I am so proud of her! I am filled with joy for her, and also admiration. She saw this hugely intimidating dream that at one point she thought would never happen. I remember well an early post of hers talking about her job at a publisher where she was opening boxes of someone else’s books and realised that she was sad. Because they should have been her books and she felt deep down that they never would be.
Five years later, she’s proved herself wrong. She made this happen out of her own drive and determination and creativity. She climbed the mountain. And the book, which I’ve been reading on my Kindle for the last 10 minutes, is quite awesome. It’s about the ghosts of Nashville, those that you know probably lurk behind the landmarks.
My other friend is someone I’m also proud of. She also has a magnificent ghost story to tell. But it’s not about Nashville. And it’s not fictitious.
Ivy is in recovery. Ivy is the first blogger I met face to face.
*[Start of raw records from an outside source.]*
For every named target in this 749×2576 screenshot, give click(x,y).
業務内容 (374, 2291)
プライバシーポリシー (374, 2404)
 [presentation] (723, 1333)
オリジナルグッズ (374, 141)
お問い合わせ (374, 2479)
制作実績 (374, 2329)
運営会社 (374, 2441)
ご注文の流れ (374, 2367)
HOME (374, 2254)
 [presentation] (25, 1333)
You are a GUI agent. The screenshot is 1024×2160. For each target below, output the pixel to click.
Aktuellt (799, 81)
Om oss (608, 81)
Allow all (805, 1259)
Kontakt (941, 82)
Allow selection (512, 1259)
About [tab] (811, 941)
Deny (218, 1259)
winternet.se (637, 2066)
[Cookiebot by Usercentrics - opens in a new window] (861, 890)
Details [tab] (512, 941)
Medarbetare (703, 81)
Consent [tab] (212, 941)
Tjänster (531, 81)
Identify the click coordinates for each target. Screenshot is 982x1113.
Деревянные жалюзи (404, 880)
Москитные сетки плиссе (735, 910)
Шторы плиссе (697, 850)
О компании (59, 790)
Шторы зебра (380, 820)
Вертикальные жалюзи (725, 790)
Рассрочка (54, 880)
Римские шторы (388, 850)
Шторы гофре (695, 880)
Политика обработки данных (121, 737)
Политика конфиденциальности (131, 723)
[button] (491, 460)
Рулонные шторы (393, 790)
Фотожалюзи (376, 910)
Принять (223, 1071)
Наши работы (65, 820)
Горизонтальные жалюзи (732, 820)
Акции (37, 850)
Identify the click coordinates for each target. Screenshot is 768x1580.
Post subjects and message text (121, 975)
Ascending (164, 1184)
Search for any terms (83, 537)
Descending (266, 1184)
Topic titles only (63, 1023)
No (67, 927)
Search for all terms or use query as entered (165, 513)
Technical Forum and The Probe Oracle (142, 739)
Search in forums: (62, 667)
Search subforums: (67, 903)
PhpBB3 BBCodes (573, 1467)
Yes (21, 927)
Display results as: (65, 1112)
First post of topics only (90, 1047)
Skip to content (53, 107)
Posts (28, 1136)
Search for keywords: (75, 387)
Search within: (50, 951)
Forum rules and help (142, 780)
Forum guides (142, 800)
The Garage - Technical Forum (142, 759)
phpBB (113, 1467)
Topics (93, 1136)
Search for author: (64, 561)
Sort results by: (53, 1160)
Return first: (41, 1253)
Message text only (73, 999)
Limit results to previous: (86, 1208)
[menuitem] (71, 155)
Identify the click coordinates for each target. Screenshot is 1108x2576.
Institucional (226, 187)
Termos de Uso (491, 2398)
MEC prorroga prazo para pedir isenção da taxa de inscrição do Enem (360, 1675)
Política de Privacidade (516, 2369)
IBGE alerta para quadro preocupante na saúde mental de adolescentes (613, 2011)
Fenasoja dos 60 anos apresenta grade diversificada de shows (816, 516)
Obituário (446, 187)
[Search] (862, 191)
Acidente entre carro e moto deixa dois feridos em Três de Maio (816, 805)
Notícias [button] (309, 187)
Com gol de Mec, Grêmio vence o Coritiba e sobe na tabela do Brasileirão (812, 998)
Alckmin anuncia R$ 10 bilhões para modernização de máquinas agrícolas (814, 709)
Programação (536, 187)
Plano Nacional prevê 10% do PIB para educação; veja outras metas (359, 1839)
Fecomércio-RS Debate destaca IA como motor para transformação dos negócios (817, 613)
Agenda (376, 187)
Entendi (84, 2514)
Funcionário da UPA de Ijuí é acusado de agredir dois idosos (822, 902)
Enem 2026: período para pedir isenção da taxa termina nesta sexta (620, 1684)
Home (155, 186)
I remember when I first met her how awed I was by her energy and fearlessness. She is the most generous blogger I have ever known, giving genuinely of her time and money–both things in short supply in her life as a working mother. I wondered for a long time how she did it. Then after a time as we grew closer I began to suspect that she was propelled through the harder parts of life with a little help from illegal drugs. I was worried, but I didn’t know how to help. And given my own rocky history with addicts I figured I should stay out of it unless she asked.
Then she disappeared.
Mutual friends said she was alive and working through things, so I didn’t worry more than usual. I just prayed and prayed some more. For her, for her husband, for her kids and dogs and cats. I think she has more than one cat, but I can’t remember. Most people who have one eventually get another. Anyway….when she came back in late April with the tale of her year of rehab and recovery I was delighted. Like Betsy, Ivy saw a mountain she didn’t think she could ever climb, and is climbing it anyway.
These are the friends I am blessed to know. They are worth far more than any money I could have made from my blog. I admire them and am proud to know them and am filled with joy for their successes.
Oh, Kat. Thank you so much for your kind words. I cannot even begin to tell you how much they mean to me. I’m going to have to quote you on the mountain thing, that rings so very true.
And I’ve got Betsy’s book too and I LOVE it. Any of y’all looking to read a good, scary book, this is it. And it’s beautifully worded as well, so you can enjoy the language as well as the stories themselves.
[…] people who have been there for me. You know who you are. I couldn’t have done it without you. My friend Kat wrote, “Ivy saw a mountain she didn’t think she could ever climb, and is climbing it […]
Wasn’t the title of your post the original title of Ellen’s first sitcom? I am not trying to be snarky. I just wondered if that is what you had in mind.
I actually had in mind the corniest hippie rock song I’ve ever heard. It’s by, I think, the Guess Who and is 12 minutes of unintentionally hysterical rambling. It reminded me in a way of the post, the mood I was in and other things.
Pardon the brevity and the typos. This was sent from my iPhone.